Brief a:
Reproduce the passage of the Diablo blog post that begins at the words "Reposted from my" and stops after the words "Hells is happening?".

#### Quoted passage ####

2022-06-19

No, I will (probably) not be playing Diablo IV, either

Reposted from my other blog.

We're now two weeks past the launch of Diablo Immortal (D:I). The white hot outrage which was sparked by that game's monetization is starting to burn itself out; meanwhile, general sentiment about D:I itself, and about the Diablo franchise as a whole, has begun reverting to the mean.

That mean average level of sentiment seems a lot less positive towards the Diablo franchise as a whole than I expected, though, and while D:I has made a pile of cash in its first two weeks, that pile is also smaller than I thought it might be.

What in the Burning Hells is happening?

For context, the global mobile gaming market is larger than the console and PC gaming markets combined, so I was expecting D:I to out-earn Diablo III (D3) in its first week of release, but that isn't happening. Don't get me wrong, the USD $24 million which the game has earned is a big pile of cash, especially considering the that D:I was made on the cheap -- the game used NetEase's Hero engine, which was built for ARPGs, and recycled existing art assets from D3, both of which should have kept development costs very low.

For a little more context, though, recall that D3 sold 3 million copies in preorders alone, at USD $60 each, for USD $180 million in sales. Even if only 25% of that ended up in  Blizzard's bank accounts, that's still USD $45 million in preorders; the game sold another 3 million copies in the week after launch, and another 4 million units over the rest of that month. That's USD $600 million in sales in D3's first month alone, and something like $150 million in revenue to Blizzard themselves.

#### Record set ####

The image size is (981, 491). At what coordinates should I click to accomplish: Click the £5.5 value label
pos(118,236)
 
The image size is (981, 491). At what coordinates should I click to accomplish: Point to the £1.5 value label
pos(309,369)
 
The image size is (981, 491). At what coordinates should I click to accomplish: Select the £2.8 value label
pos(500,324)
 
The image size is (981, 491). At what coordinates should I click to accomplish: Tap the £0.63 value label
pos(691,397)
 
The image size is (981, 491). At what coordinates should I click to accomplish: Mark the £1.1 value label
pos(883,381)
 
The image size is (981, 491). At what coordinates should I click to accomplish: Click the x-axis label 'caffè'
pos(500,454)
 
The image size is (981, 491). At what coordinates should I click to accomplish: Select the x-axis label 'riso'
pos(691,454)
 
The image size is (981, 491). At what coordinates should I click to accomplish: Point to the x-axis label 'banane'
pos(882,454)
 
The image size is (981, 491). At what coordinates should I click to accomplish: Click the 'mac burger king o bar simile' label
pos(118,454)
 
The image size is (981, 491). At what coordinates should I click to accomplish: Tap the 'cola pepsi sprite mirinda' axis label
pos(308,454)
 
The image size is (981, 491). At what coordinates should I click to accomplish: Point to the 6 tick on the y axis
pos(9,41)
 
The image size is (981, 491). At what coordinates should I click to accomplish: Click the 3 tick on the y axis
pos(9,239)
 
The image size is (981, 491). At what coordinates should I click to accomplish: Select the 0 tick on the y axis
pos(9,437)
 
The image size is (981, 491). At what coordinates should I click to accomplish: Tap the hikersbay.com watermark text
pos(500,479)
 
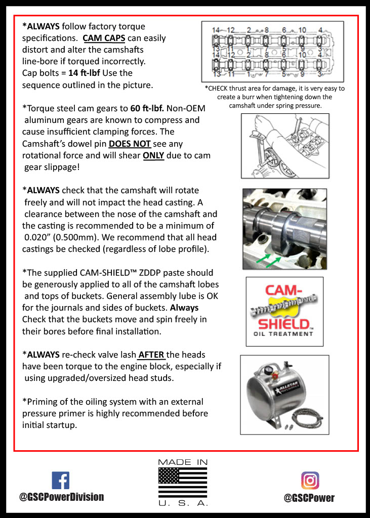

####

Brief b:
Transcribe the records starting at the line that contains "0 tick on the y axis" and continuing through the end of the records, with the pictures left out.

Correct output a:
Reposted from my other blog.

We're now two weeks past the launch of Diablo Immortal (D:I). The white hot outrage which was sparked by that game's monetization is starting to burn itself out; meanwhile, general sentiment about D:I itself, and about the Diablo franchise as a whole, has begun reverting to the mean.

That mean average level of sentiment seems a lot less positive towards the Diablo franchise as a whole than I expected, though, and while D:I has made a pile of cash in its first two weeks, that pile is also smaller than I thought it might be.

What in the Burning Hells is happening?

Correct output b:
The image size is (981, 491). At what coordinates should I click to accomplish: Select the 0 tick on the y axis
pos(9,437)
 
The image size is (981, 491). At what coordinates should I click to accomplish: Tap the hikersbay.com watermark text
pos(500,479)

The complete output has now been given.